#### Data records

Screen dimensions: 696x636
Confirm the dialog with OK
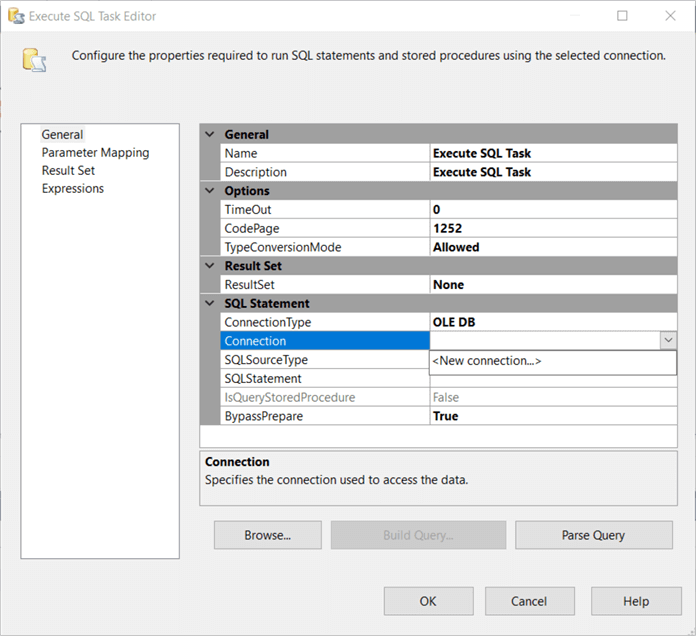click(x=428, y=602)
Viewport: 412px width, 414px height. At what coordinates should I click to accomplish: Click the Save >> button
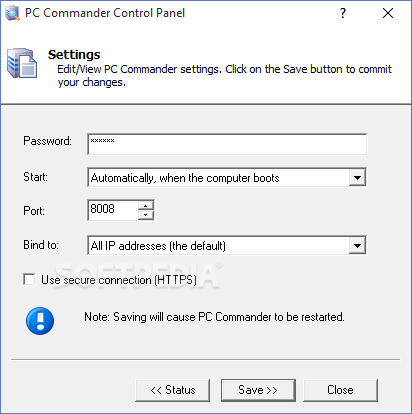258,390
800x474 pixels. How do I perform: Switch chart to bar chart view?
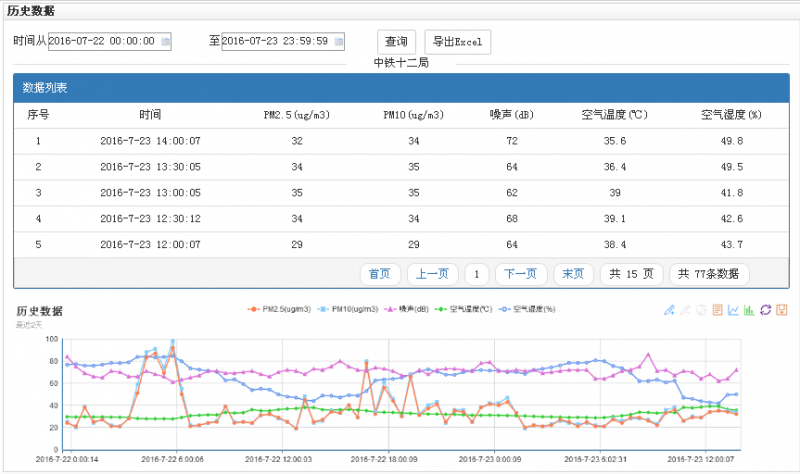point(749,310)
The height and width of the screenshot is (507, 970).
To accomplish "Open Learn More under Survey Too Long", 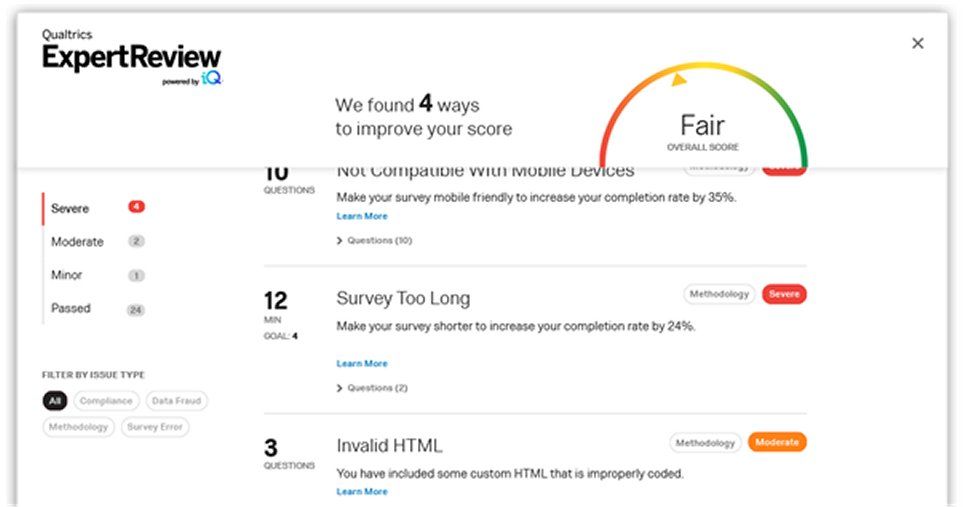I will click(362, 364).
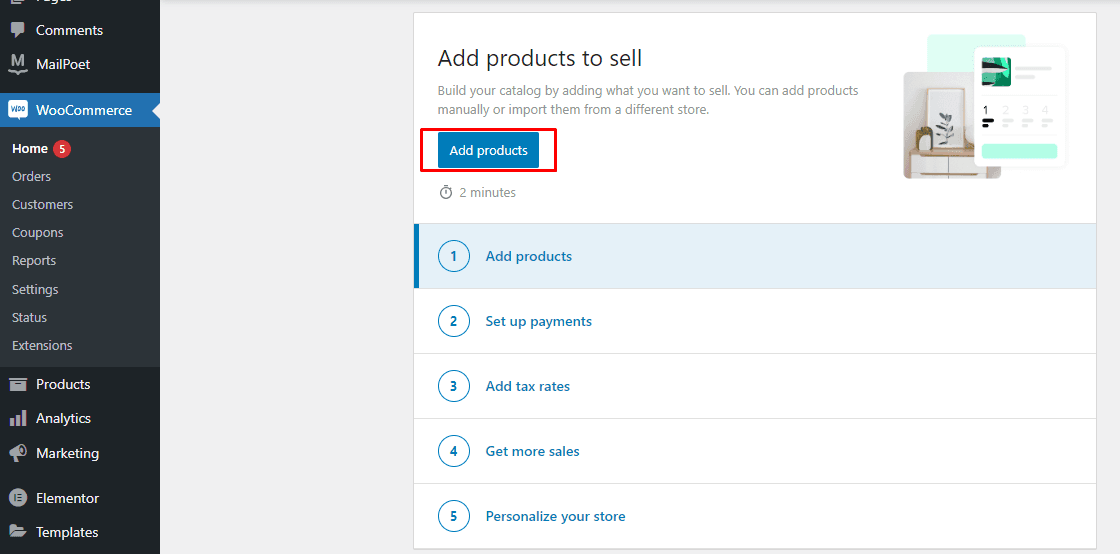
Task: Select the highlighted Add products step row
Action: click(x=755, y=256)
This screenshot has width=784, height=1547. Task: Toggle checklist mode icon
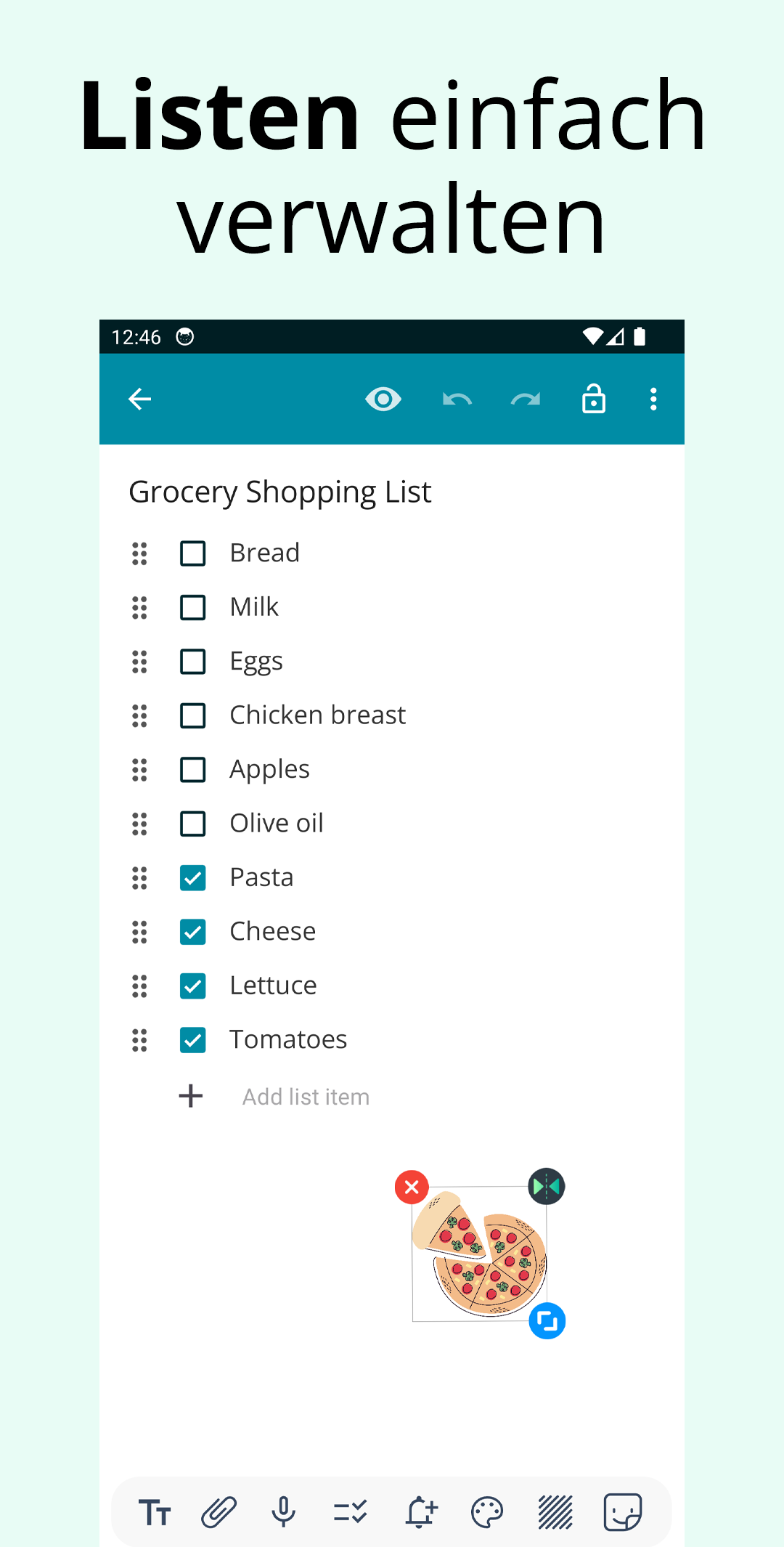pyautogui.click(x=351, y=1513)
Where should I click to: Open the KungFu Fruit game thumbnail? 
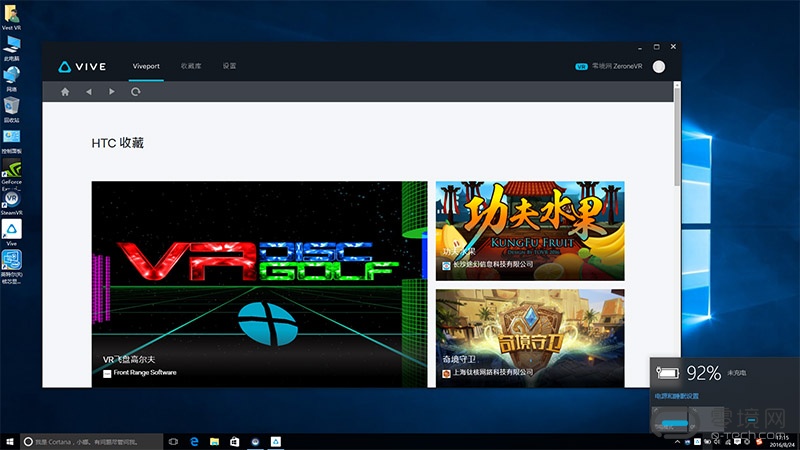pos(530,230)
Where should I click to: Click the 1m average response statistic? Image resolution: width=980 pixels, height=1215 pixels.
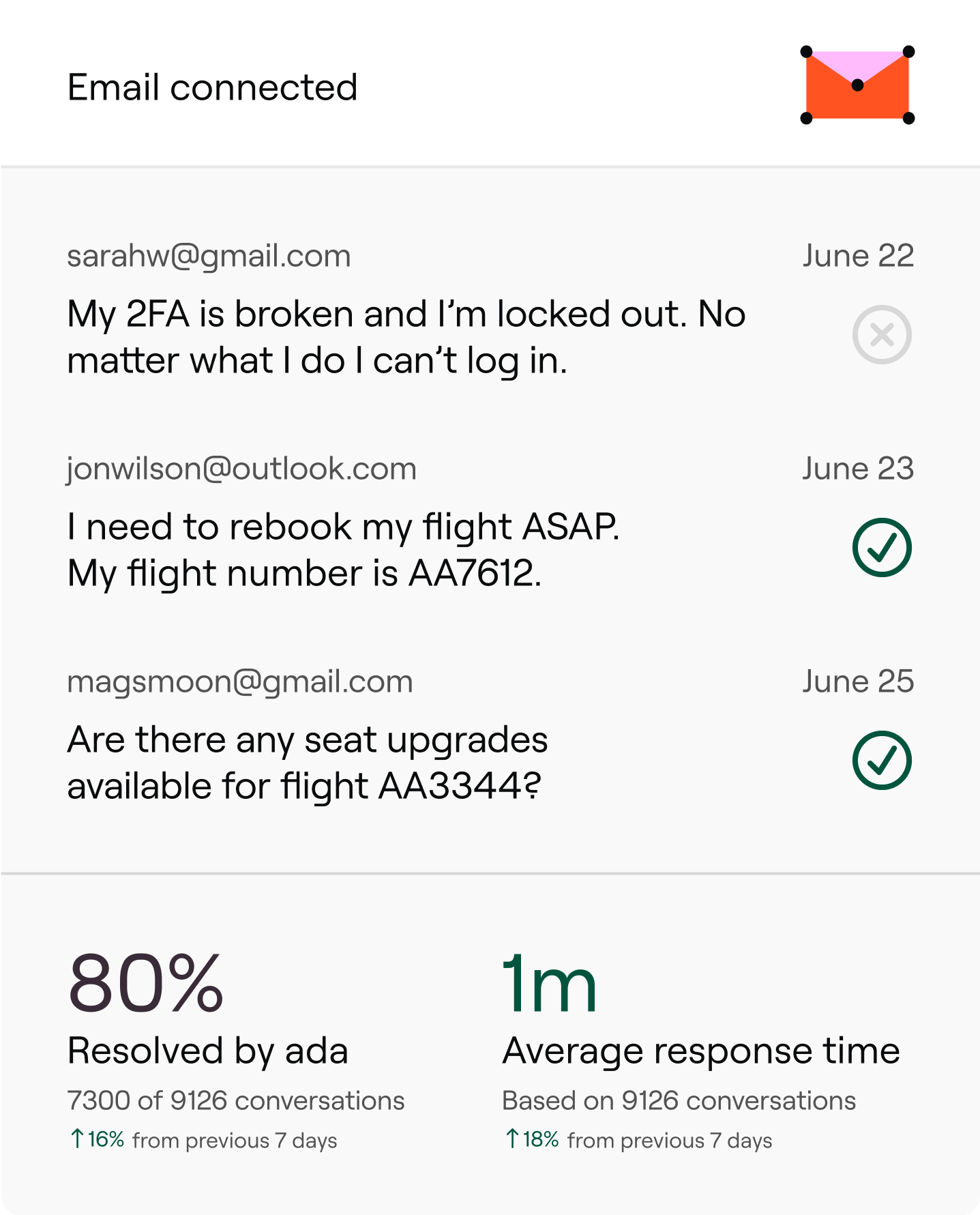point(549,983)
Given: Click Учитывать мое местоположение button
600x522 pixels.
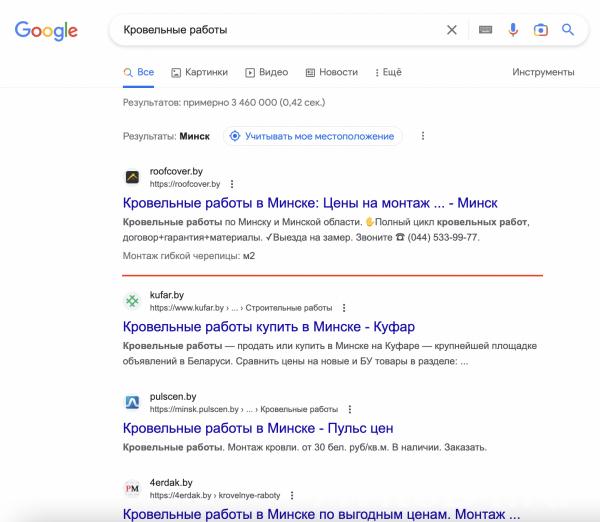Looking at the screenshot, I should pyautogui.click(x=312, y=136).
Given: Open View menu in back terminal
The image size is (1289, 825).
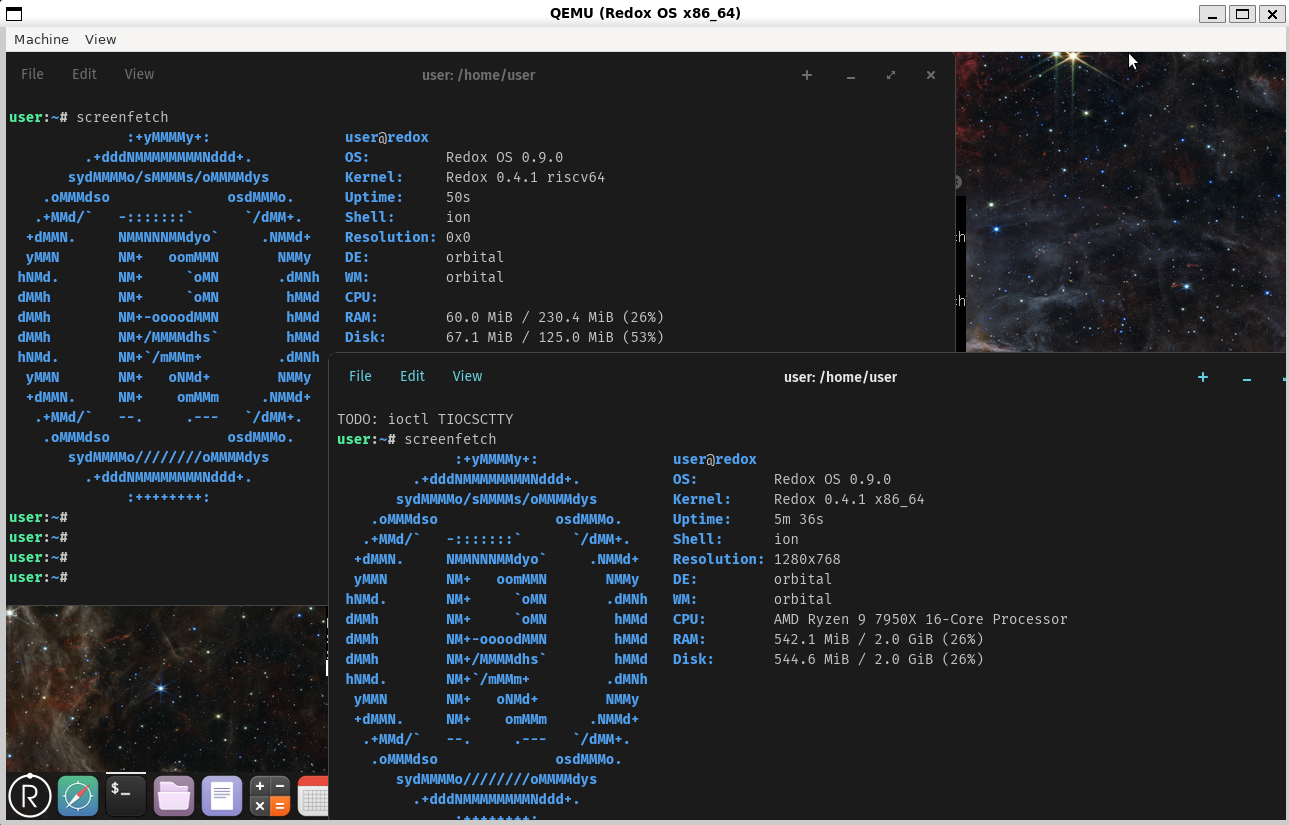Looking at the screenshot, I should click(x=139, y=74).
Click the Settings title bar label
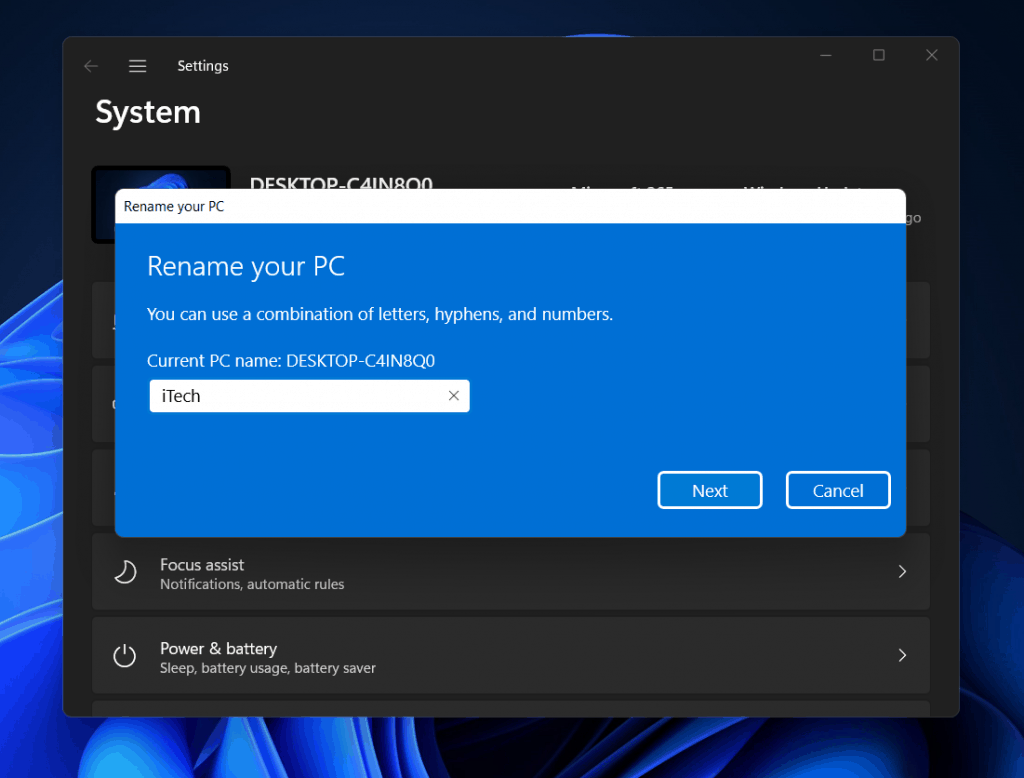The image size is (1024, 778). pos(203,65)
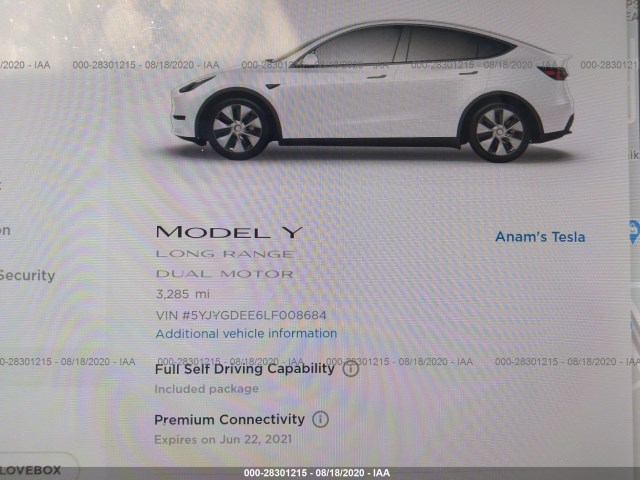The image size is (640, 480).
Task: Click the Model Y heading
Action: tap(229, 232)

########

• What is being asked:
Once you have counted the lines of the material that include "Given", give only that number.

• Result of this exercise:
2